BEGIN
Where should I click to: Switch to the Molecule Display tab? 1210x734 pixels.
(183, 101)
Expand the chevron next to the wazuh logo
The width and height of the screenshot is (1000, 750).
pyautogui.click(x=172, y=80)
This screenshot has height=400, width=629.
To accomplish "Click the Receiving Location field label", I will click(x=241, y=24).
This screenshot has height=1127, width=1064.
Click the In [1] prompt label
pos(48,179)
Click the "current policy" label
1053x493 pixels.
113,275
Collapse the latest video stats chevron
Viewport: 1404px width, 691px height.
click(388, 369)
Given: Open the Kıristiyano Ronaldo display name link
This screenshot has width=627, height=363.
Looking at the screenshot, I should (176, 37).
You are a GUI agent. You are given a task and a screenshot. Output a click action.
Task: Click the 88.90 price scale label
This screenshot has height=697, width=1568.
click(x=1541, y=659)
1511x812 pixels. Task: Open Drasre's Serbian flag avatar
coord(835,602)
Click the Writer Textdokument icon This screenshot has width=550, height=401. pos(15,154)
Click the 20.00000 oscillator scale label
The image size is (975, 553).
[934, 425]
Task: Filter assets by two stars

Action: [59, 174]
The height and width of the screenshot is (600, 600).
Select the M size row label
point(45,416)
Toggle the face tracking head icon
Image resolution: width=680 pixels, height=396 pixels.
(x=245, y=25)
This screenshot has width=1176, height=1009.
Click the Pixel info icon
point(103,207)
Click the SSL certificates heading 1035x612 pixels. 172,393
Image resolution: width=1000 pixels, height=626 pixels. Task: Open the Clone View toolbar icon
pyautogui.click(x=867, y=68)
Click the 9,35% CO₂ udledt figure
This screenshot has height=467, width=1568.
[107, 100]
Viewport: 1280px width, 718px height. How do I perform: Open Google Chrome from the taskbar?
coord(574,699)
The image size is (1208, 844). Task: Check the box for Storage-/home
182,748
END
Task directions:
Reproduce only the lines running from the one with "You are a GUI" through the final line of the listing above, both ends included.

Response:
You are a GUI agent. You are given a task and a screenshot. Output a click action.
Task: Click the 88.90 price scale label
This screenshot has height=697, width=1568.
click(x=1541, y=659)
1511x812 pixels. Task: Open Drasre's Serbian flag avatar
coord(835,602)
Click the Writer Textdokument icon This screenshot has width=550, height=401. pos(15,154)
Click the 20.00000 oscillator scale label
The image size is (975, 553).
[934, 425]
Task: Filter assets by two stars

Action: [59, 174]
The height and width of the screenshot is (600, 600).
Select the M size row label
point(45,416)
Toggle the face tracking head icon
Image resolution: width=680 pixels, height=396 pixels.
(x=245, y=25)
This screenshot has width=1176, height=1009.
Click the Pixel info icon
point(103,207)
Click the SSL certificates heading 1035x612 pixels. 172,393
Image resolution: width=1000 pixels, height=626 pixels. Task: Open the Clone View toolbar icon
pyautogui.click(x=867, y=68)
Click the 9,35% CO₂ udledt figure
This screenshot has height=467, width=1568.
[107, 100]
Viewport: 1280px width, 718px height. How do I perform: Open Google Chrome from the taskbar?
coord(574,699)
The image size is (1208, 844). Task: Check the box for Storage-/home
182,748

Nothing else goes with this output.